Basic Concepts of Ancient Philosophy [102-103]
84
According to the possible lighting, the kind and source of the light, there are various possibilities of access to the beings themselves. Difference in the source of light according to the mode of Being of Dasein: difference in the understanding of Being.
It is not unusual for Plato to present figuratively a basic problem he does understand but has not completely mastered.
b) The cave allegory: levels and relativity of truth.12
Cave:13 image of our Being in the spatial surrounding world. The light in the cave. Outside the cave: the sun and the beings it shines on and whose growth it conditions and promotes, Being in the proper sense: image of the world of the Ideas, the sun represents the highest Idea. What in the allegory represents the highest, the world of Ideas, is in actuality, outside of the allegory, our spatial surrounding world, which is symbolized in the allegory by the cave.

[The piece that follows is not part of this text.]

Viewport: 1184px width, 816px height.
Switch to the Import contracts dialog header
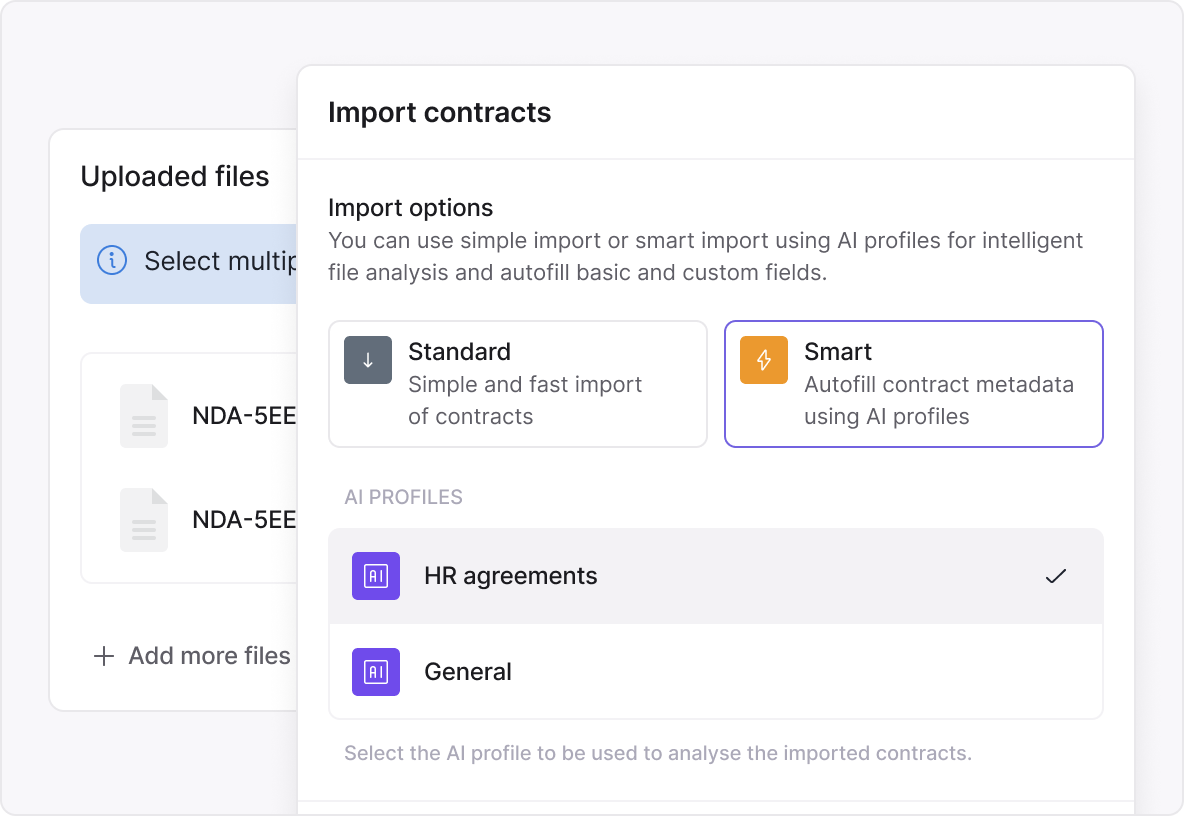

The spatial surrounding world, illuminated by the sun, has a double function: 1. as symbol: the highest; 2. as the actual world: the lower.
As a being,14 that which in each case immediately shows itself. It is assumed as a being and accepted as a being, δόξα, δέχεσθαι (without proof). Insofar as Dasein is, it has a ἕδρα (cf. 517B2), a "seat" and a place and thereby has surroundings. A surrounding world, even if accessible only to a small degree, is already disclosed with Dasein. A light, an illumination is required for anything at all to be seen, even if only the shadows in the half-darkness of the cave. In other words, for a being to be experienced there must already be an illumination of Being. An understanding of Being. The light must shine, although it is not necessary that the light itself already be seen or even be grasped consciously at all. Those in chains know nothing about the light and can never know about it. The light is there, Dasein lives in an understanding of Being, without knowing about it.15
The first level of truth:
a) Pre-givenness of a world in general; seat.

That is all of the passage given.